(What the task asks) Copy every line of the data that contains the string "computer".

** Records for the task follows **

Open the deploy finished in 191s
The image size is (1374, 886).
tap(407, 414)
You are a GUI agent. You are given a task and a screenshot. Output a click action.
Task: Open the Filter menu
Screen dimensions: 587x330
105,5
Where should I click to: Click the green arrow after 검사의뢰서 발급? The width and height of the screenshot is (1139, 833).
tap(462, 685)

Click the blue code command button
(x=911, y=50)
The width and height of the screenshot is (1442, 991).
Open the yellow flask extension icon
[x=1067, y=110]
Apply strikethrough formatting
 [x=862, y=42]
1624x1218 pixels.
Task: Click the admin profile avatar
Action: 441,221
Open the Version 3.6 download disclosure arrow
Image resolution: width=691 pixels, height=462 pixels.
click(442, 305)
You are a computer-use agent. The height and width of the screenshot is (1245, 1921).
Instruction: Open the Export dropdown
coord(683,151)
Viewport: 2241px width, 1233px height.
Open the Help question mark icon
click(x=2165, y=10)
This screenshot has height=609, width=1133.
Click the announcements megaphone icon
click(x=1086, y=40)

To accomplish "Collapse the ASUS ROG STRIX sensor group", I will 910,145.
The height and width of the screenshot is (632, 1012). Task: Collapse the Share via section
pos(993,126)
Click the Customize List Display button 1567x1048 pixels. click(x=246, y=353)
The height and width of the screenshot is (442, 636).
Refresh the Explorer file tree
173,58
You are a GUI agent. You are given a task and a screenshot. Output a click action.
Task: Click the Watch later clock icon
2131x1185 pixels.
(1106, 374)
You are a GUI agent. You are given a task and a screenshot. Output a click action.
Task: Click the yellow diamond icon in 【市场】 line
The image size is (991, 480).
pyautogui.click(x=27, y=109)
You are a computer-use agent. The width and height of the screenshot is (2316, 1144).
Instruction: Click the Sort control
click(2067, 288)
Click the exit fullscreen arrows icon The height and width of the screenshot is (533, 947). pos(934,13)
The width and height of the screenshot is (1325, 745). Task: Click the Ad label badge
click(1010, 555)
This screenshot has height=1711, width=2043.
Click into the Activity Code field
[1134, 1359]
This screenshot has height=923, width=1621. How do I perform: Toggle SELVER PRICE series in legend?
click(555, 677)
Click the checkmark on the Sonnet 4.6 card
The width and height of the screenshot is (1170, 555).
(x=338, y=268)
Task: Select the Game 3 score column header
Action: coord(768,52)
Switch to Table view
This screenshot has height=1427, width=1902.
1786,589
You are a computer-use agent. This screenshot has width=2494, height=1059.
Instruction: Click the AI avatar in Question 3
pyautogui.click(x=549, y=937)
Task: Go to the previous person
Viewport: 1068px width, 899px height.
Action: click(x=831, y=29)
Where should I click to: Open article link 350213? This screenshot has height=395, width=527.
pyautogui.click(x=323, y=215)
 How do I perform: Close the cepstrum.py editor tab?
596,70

** End of Records for the task **

(Task solution)
You are a computer-use agent. The height and width of the screenshot is (1245, 1921).
You are a computer-use agent. The width and height of the screenshot is (2316, 1144).
You are a computer-use agent. This screenshot has width=2494, height=1059.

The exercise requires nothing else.